Use namedtuple for namespace qualifiers in XML attributes
We should expose the namespace (prefix, uri) qualifiers of XML attributes in the xml.Node.attributes parameter in a more structured manner, perhaps with the use of namedtuples? Right now the namespace prefix is encoded as part of the attribute name, with no option to declare the namespace uri. But it we change the signature to accept namedtuples:
class Node():
def __init__(self, tag: str, nsdefs: list[(?str,str)]=[], prefix: ?str=None,
attributes: list[((name: str, prefix: ?str, uri: ?str), value: ?str)]=[], children: list[Node]=[], text: ?str=None, tail: ?str=None):
Then when encoding an XML, the encoder would keep track of active namespace definitions on the ancestor nodes and then:
- if this is a new namespace not defined in any of the ancestors include the explicit namespace definition in the node that contains the attribute, like
<node xmlns:foo="foo" foo:attr="val /> - if this namespace is defined in an ancestor node, reuse the existing explicit prefix, like
<ancestor xmlns:foo="foo"><node foo:attr="val" /></ancestor>- unless the containing xml.Node has a redundant (repeated) explicit namespace definition in its nsdefs, then declare the explicit namespace prefix again, like
<ancestor xmlns:foo="foo"><node xmlns:foo="foo" foo:attr="val" /></ancestor>
- unless the containing xml.Node has a redundant (repeated) explicit namespace definition in its nsdefs, then declare the explicit namespace prefix again, like
An alternative to named tuples is to use a class QName (other XML libs call it QName), but namedtuples seem simpler and thus more appealing.

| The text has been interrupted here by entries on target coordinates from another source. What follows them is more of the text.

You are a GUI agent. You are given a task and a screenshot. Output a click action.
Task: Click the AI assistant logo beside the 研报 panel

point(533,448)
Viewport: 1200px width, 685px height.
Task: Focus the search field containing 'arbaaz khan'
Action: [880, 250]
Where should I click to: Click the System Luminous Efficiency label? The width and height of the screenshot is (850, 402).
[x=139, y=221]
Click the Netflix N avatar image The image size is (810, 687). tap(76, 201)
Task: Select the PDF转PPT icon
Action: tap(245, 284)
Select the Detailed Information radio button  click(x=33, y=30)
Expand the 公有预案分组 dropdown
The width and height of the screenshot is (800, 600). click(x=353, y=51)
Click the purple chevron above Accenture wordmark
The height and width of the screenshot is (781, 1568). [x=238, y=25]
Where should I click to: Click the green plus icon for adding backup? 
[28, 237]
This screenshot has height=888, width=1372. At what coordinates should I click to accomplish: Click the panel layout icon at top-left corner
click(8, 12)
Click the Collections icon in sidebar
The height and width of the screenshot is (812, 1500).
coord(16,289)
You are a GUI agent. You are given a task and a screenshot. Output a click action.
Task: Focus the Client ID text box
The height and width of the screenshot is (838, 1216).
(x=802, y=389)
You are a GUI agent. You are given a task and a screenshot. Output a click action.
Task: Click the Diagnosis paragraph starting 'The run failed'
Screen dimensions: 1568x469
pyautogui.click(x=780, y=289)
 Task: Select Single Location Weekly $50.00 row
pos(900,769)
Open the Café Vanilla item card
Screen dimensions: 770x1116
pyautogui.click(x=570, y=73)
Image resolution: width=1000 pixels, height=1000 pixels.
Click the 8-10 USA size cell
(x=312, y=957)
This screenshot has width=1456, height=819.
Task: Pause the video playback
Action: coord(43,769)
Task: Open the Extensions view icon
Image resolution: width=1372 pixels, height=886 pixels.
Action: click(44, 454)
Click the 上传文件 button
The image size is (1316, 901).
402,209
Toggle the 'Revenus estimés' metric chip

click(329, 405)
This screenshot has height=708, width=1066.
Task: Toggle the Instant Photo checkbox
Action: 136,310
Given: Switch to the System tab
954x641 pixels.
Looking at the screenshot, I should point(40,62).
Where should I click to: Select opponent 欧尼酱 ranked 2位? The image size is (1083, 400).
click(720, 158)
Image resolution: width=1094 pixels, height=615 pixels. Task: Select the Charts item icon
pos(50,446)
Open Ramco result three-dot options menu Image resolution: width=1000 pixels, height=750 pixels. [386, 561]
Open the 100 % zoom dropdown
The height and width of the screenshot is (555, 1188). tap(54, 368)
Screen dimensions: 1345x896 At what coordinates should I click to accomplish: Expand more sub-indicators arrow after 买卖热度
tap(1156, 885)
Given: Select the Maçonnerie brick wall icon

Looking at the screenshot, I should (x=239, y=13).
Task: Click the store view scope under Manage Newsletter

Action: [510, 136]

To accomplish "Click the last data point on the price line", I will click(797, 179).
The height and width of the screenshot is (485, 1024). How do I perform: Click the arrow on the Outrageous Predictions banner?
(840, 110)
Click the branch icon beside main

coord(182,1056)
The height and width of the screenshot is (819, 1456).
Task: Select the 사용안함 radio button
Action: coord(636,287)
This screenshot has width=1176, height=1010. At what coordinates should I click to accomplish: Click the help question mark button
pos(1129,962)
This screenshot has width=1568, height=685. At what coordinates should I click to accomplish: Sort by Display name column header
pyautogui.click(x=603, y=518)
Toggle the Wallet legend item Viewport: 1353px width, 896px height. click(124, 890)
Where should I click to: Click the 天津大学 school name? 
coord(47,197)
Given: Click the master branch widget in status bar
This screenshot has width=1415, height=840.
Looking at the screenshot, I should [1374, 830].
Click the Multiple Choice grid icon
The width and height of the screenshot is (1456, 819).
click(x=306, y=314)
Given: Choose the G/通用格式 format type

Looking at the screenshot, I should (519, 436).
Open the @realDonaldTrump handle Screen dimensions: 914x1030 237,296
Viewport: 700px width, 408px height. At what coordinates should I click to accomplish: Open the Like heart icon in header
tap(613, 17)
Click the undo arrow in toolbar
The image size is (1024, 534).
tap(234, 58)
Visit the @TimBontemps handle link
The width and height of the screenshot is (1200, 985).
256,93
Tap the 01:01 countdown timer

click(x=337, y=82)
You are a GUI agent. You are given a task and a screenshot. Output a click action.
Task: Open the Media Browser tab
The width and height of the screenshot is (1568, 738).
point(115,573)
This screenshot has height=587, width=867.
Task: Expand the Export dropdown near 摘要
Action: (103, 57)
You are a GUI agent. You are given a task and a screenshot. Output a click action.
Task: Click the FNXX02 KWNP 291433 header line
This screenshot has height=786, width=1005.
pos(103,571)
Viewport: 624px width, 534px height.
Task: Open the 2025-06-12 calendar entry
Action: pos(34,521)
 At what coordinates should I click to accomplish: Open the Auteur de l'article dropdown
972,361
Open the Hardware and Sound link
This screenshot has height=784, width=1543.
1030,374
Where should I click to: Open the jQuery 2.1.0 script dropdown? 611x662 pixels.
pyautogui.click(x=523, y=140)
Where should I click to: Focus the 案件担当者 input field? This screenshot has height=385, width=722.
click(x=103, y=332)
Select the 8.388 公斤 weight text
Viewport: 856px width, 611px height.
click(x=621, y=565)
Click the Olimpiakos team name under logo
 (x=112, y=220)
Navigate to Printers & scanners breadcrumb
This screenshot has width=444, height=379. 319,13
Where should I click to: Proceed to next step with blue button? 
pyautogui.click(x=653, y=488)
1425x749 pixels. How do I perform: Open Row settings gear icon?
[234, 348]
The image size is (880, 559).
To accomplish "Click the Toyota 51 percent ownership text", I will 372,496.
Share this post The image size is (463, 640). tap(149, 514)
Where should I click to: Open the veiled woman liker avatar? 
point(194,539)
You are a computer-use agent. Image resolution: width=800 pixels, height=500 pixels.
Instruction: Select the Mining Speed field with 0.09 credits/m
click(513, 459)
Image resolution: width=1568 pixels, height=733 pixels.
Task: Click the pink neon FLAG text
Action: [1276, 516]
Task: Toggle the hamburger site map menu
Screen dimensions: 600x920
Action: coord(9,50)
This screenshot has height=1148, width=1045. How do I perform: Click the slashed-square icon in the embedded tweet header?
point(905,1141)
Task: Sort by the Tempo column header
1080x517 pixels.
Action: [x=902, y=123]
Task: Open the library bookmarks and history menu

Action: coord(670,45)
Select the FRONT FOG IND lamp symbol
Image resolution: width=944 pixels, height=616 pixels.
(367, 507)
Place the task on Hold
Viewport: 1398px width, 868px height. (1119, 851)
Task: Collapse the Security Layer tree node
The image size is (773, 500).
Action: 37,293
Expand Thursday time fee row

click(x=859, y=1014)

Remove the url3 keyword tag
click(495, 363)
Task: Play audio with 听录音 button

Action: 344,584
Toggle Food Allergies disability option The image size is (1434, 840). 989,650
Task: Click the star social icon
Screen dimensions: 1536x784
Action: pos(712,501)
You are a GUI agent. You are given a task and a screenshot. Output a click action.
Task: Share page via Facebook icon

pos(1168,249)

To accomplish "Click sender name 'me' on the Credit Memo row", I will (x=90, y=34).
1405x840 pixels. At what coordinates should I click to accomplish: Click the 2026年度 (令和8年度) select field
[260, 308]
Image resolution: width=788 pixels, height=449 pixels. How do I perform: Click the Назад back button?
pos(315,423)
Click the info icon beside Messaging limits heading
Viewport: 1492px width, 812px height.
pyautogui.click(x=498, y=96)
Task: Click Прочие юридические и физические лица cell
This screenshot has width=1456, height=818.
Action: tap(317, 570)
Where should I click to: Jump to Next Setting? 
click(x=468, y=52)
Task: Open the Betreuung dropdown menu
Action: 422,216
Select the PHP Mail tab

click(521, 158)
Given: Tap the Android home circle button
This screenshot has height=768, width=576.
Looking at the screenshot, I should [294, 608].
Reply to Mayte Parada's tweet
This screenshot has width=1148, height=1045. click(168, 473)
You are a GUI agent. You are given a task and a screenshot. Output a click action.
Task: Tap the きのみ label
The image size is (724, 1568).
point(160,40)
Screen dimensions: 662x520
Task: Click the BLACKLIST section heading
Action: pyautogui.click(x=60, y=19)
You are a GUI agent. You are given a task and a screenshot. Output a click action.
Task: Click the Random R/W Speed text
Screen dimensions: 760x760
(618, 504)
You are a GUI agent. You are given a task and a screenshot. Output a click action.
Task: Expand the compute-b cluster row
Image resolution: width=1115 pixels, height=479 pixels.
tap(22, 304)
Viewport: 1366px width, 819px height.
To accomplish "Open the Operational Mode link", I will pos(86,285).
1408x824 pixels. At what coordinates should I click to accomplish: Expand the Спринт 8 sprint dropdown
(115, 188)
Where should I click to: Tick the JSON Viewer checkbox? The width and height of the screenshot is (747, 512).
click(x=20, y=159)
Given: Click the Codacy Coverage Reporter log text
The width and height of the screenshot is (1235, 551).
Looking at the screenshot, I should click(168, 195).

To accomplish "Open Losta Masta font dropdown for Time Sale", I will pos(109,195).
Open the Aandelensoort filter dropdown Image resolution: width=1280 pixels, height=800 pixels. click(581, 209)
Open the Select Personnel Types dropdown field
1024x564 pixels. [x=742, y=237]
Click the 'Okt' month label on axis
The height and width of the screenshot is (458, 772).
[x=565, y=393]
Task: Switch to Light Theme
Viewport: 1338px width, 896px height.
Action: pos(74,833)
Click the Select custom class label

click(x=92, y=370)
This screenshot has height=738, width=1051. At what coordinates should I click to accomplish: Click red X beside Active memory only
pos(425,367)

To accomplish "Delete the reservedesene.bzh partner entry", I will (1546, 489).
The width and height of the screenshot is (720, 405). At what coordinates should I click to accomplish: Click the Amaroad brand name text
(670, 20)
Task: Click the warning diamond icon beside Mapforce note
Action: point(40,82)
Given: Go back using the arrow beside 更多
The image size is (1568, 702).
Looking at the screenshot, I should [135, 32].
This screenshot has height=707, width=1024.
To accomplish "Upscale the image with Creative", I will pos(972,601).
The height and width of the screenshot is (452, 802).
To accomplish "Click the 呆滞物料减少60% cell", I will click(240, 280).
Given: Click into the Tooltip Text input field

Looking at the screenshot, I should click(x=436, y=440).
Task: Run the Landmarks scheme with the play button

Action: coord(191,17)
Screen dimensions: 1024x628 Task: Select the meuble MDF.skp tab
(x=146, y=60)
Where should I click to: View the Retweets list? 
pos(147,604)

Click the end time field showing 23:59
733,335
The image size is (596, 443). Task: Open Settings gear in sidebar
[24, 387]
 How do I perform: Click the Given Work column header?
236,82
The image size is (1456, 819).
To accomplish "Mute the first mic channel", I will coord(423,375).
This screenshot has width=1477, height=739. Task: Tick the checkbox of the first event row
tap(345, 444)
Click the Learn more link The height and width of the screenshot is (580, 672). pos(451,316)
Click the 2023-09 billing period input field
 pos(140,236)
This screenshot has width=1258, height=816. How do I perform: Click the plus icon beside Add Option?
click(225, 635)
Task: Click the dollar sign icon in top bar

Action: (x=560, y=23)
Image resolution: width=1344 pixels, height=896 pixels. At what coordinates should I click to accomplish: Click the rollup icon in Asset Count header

Another variant for the structure itself could be:
attributes: list[(name: str, value: ?str, uri: ?str, prefix: ?str)
since name is mandatory, it comes first, then value which is very likely to be set and only then do you add on uri and prefix, if used. This way we don't have to do a nested tupled that mimics a QName class but can keep it a little flatter. WDYT?